年末年始には特に、これらの食材や揚げ物、スナック菓子などをとりすぎないように意識して過ごしましょう。

たんぱく質のとりすぎに注意

たんぱく質もヒトの身体には重要な栄養素ですが、とりすぎると腸内環境の悪化につながります。たんぱく質は、腸内で悪玉菌のエサとなり、分解される際にアンモニアや硫化水素といった有害なガスを発生させ、これらは強い臭いがあります。このガスが水分とともに血液に吸収され、汗や皮脂とともに分泌されることで体臭の原因となるのです。
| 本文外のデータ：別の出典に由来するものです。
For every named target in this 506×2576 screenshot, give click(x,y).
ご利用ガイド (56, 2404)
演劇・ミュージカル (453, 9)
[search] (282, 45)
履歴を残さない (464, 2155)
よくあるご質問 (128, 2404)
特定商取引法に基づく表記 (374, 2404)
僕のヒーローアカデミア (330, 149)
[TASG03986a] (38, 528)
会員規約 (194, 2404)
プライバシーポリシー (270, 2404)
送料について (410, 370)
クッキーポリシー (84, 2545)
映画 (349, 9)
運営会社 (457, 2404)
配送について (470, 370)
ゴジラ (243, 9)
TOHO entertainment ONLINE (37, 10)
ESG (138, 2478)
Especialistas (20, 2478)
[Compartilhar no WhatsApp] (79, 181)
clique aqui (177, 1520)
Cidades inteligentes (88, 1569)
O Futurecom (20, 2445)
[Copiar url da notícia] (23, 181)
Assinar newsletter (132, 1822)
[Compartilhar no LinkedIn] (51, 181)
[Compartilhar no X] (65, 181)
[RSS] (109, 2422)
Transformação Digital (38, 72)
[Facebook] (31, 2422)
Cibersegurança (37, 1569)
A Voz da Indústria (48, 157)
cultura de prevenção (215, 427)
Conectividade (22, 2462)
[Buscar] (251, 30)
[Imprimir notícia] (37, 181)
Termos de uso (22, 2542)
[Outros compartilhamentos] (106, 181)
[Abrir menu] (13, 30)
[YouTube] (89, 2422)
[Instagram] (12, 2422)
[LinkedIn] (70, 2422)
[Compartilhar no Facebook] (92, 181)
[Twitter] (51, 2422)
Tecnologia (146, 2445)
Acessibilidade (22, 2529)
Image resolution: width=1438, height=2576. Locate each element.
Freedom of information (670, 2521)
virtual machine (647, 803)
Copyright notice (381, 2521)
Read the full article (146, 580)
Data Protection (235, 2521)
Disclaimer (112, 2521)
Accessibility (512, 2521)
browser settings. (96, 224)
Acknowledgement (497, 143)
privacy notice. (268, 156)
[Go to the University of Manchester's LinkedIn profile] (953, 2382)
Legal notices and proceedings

今回は、脂質とたんぱく質を取り上げましたが、これらだけを控えていても、食生活が乱れていると身体のコンディションは体臭となって表れてしまいます。
服の重ね方のポイントから生活習慣の見直しまで、冬の体臭対策のポイントをご紹介してきました。今年の冬は、原因を踏まえた対策で、冬の体臭のお悩みを解決しましょう!